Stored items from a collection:

====

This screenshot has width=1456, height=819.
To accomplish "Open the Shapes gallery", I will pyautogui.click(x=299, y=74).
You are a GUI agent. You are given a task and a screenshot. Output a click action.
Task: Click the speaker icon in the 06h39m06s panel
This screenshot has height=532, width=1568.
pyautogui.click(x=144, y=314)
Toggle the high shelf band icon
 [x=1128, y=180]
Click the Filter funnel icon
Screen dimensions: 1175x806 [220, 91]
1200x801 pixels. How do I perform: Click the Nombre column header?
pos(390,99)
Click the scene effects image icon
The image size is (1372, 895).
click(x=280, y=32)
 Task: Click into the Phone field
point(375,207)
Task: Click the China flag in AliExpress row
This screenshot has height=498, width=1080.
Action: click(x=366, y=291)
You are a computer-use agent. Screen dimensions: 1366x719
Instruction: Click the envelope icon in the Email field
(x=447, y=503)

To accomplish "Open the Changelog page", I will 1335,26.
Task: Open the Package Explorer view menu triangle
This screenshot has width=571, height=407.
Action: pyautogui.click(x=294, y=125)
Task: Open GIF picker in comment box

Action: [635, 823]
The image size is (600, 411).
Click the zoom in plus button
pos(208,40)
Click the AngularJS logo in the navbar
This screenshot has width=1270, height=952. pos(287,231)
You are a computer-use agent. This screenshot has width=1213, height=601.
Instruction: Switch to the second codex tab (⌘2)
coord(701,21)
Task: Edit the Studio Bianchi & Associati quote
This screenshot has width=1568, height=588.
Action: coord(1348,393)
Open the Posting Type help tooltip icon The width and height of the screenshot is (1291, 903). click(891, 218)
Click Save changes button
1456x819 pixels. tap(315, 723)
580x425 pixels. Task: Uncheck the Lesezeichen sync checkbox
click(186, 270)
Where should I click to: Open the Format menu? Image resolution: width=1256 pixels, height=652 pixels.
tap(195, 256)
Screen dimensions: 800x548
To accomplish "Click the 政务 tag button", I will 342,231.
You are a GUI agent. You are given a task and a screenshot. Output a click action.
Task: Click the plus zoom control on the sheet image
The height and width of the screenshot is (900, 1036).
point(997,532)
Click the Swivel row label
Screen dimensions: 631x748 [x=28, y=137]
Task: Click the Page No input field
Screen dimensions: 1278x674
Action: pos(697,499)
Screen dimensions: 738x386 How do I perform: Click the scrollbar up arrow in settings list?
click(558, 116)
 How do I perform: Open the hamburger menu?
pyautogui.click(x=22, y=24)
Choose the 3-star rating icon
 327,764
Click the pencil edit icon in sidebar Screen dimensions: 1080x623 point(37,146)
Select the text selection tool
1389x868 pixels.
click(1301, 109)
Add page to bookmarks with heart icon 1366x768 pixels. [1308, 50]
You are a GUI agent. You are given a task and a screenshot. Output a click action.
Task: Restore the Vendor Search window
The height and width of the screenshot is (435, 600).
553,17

====

TASK DETAILS:
Reproduce each of the lines above verbatim, in their original order.

FULL SOLUTION:
This screenshot has width=1456, height=819.
To accomplish "Open the Shapes gallery", I will pyautogui.click(x=299, y=74).
You are a GUI agent. You are given a task and a screenshot. Output a click action.
Task: Click the speaker icon in the 06h39m06s panel
This screenshot has height=532, width=1568.
pyautogui.click(x=144, y=314)
Toggle the high shelf band icon
 [x=1128, y=180]
Click the Filter funnel icon
Screen dimensions: 1175x806 [220, 91]
1200x801 pixels. How do I perform: Click the Nombre column header?
pos(390,99)
Click the scene effects image icon
The image size is (1372, 895).
click(x=280, y=32)
 Task: Click into the Phone field
point(375,207)
Task: Click the China flag in AliExpress row
This screenshot has height=498, width=1080.
Action: click(x=366, y=291)
You are a computer-use agent. Screen dimensions: 1366x719
Instruction: Click the envelope icon in the Email field
(x=447, y=503)

To accomplish "Open the Changelog page", I will 1335,26.
Task: Open the Package Explorer view menu triangle
This screenshot has width=571, height=407.
Action: pyautogui.click(x=294, y=125)
Task: Open GIF picker in comment box

Action: [635, 823]
The image size is (600, 411).
Click the zoom in plus button
pos(208,40)
Click the AngularJS logo in the navbar
This screenshot has width=1270, height=952. pos(287,231)
You are a computer-use agent. This screenshot has width=1213, height=601.
Instruction: Switch to the second codex tab (⌘2)
coord(701,21)
Task: Edit the Studio Bianchi & Associati quote
This screenshot has width=1568, height=588.
Action: coord(1348,393)
Open the Posting Type help tooltip icon The width and height of the screenshot is (1291, 903). click(891, 218)
Click Save changes button
1456x819 pixels. tap(315, 723)
580x425 pixels. Task: Uncheck the Lesezeichen sync checkbox
click(186, 270)
Where should I click to: Open the Format menu? Image resolution: width=1256 pixels, height=652 pixels.
tap(195, 256)
Screen dimensions: 800x548
To accomplish "Click the 政务 tag button", I will 342,231.
You are a GUI agent. You are given a task and a screenshot. Output a click action.
Task: Click the plus zoom control on the sheet image
The height and width of the screenshot is (900, 1036).
point(997,532)
Click the Swivel row label
Screen dimensions: 631x748 [x=28, y=137]
Task: Click the Page No input field
Screen dimensions: 1278x674
Action: pos(697,499)
Screen dimensions: 738x386 How do I perform: Click the scrollbar up arrow in settings list?
click(558, 116)
 How do I perform: Open the hamburger menu?
pyautogui.click(x=22, y=24)
Choose the 3-star rating icon
 327,764
Click the pencil edit icon in sidebar Screen dimensions: 1080x623 point(37,146)
Select the text selection tool
1389x868 pixels.
click(1301, 109)
Add page to bookmarks with heart icon 1366x768 pixels. [1308, 50]
You are a GUI agent. You are given a task and a screenshot. Output a click action.
Task: Restore the Vendor Search window
The height and width of the screenshot is (435, 600).
553,17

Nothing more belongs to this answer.